Pull out every line in the rows below that contains the string "width".

Rows in a dataset:
## Start

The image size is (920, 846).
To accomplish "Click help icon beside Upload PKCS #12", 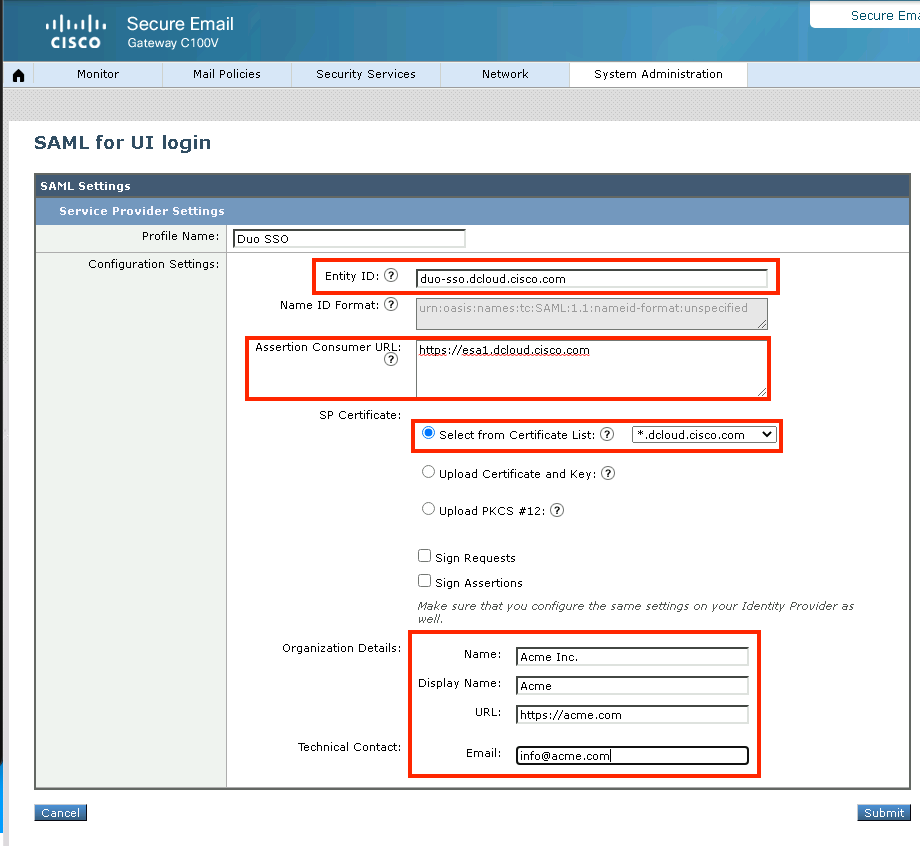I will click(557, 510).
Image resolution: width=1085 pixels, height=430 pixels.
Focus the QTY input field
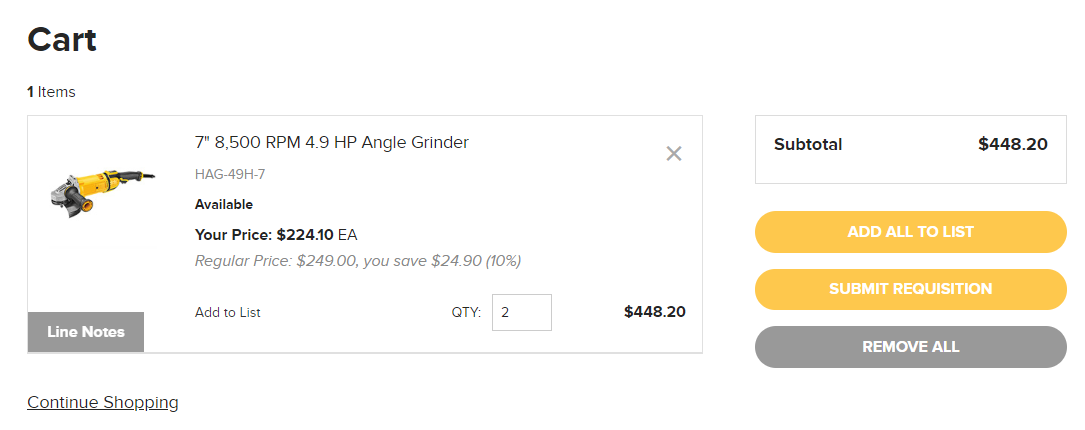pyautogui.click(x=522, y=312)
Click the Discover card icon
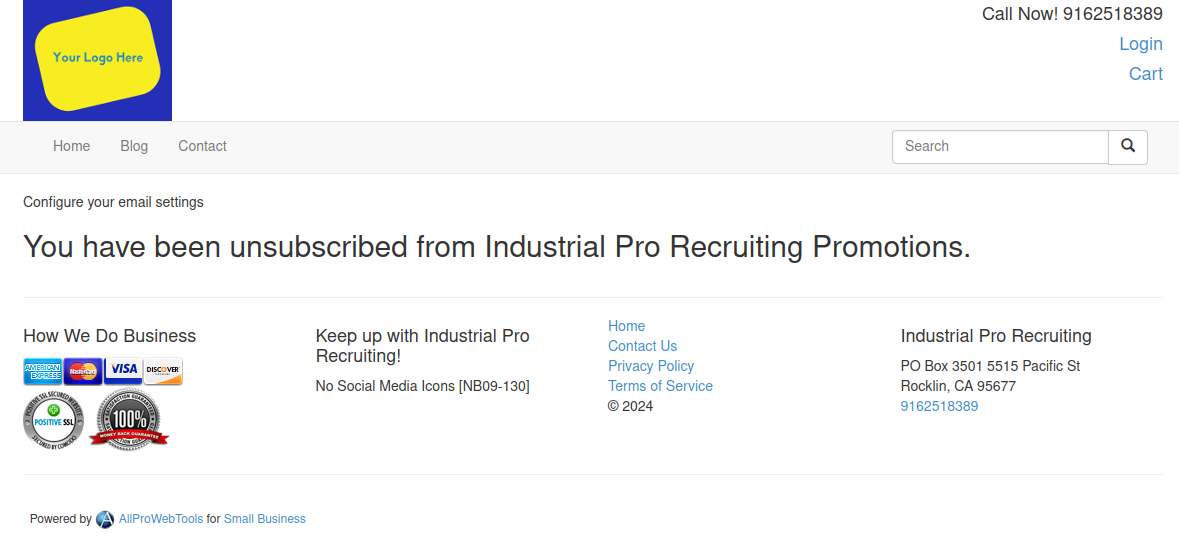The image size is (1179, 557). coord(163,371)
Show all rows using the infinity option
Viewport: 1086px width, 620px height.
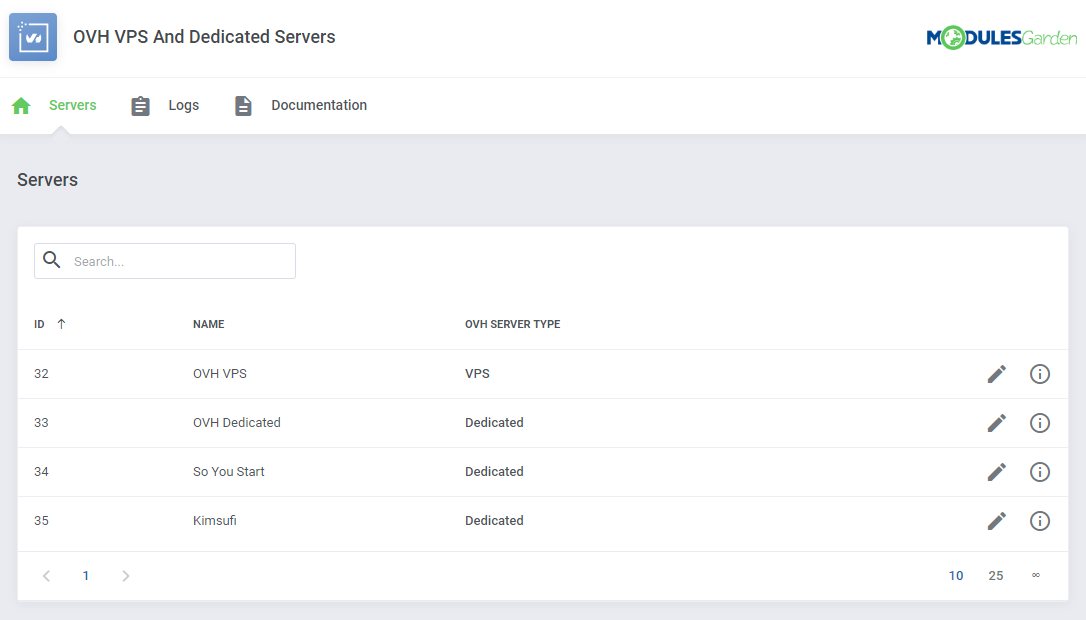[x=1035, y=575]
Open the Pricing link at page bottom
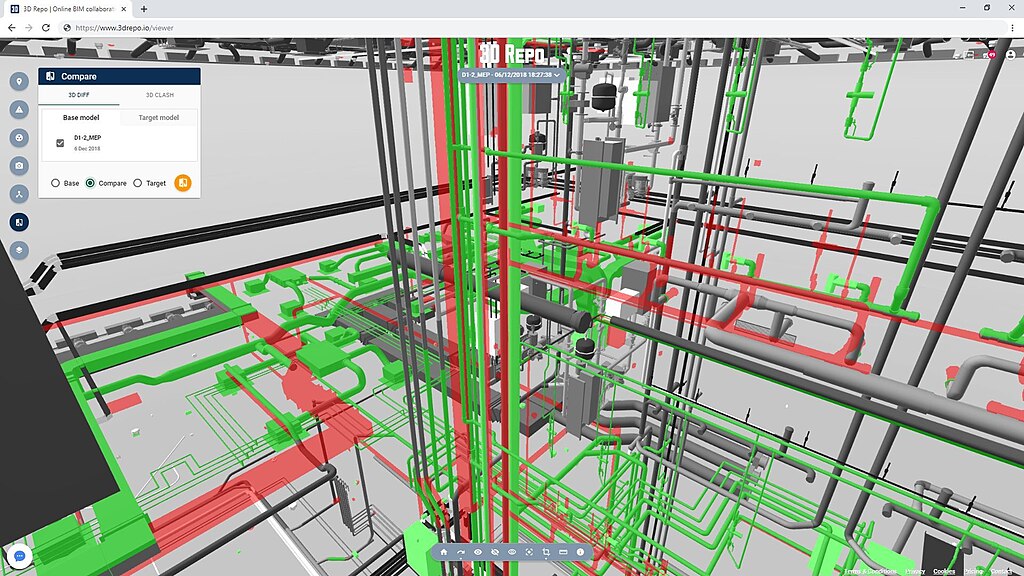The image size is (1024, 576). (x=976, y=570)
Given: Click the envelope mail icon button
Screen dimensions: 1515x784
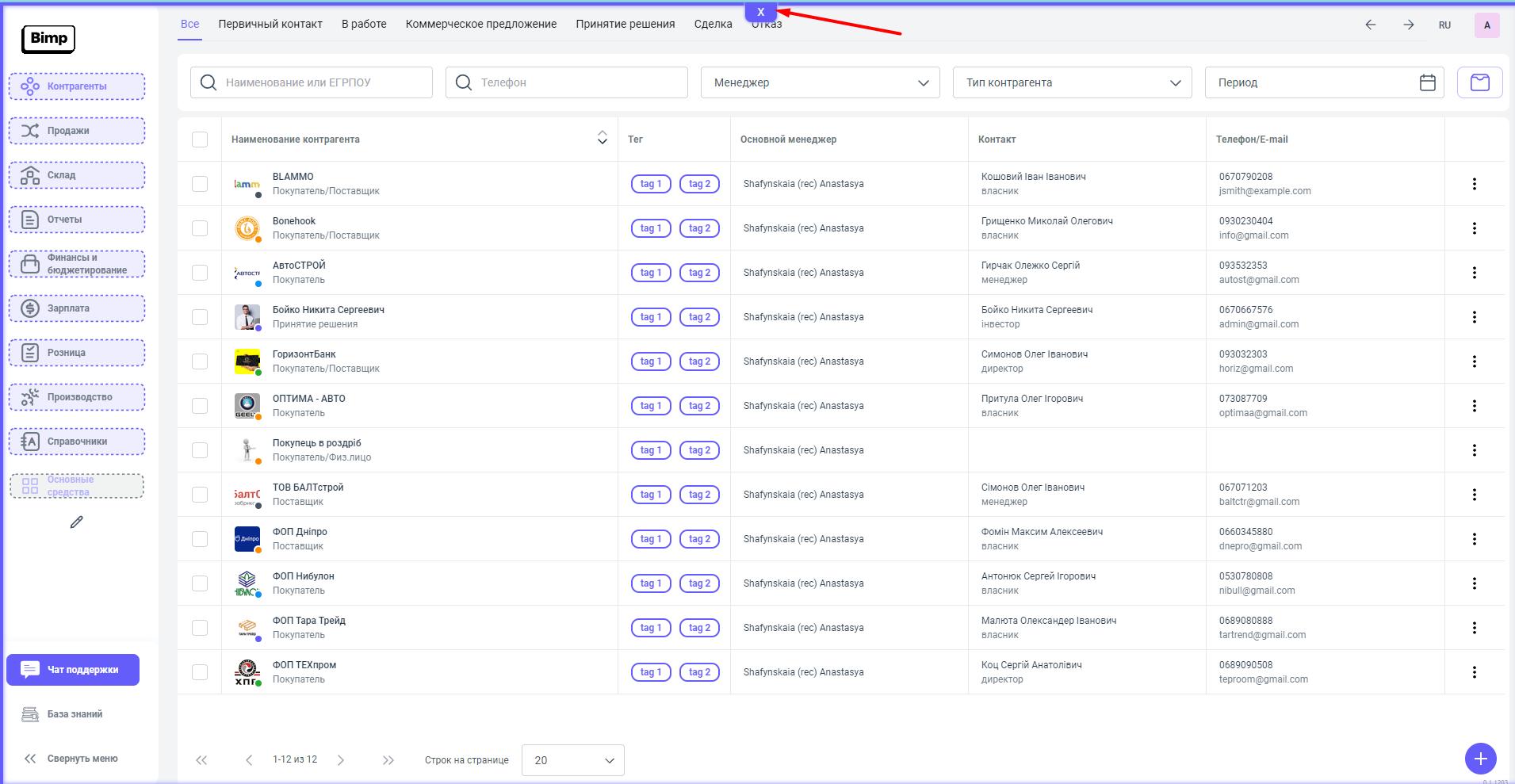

## End

▶ EXERCISE SOLUTION
Image resolution: width=1085 pixels, height=430 pixels.
Viewport: 1086px width, 620px height.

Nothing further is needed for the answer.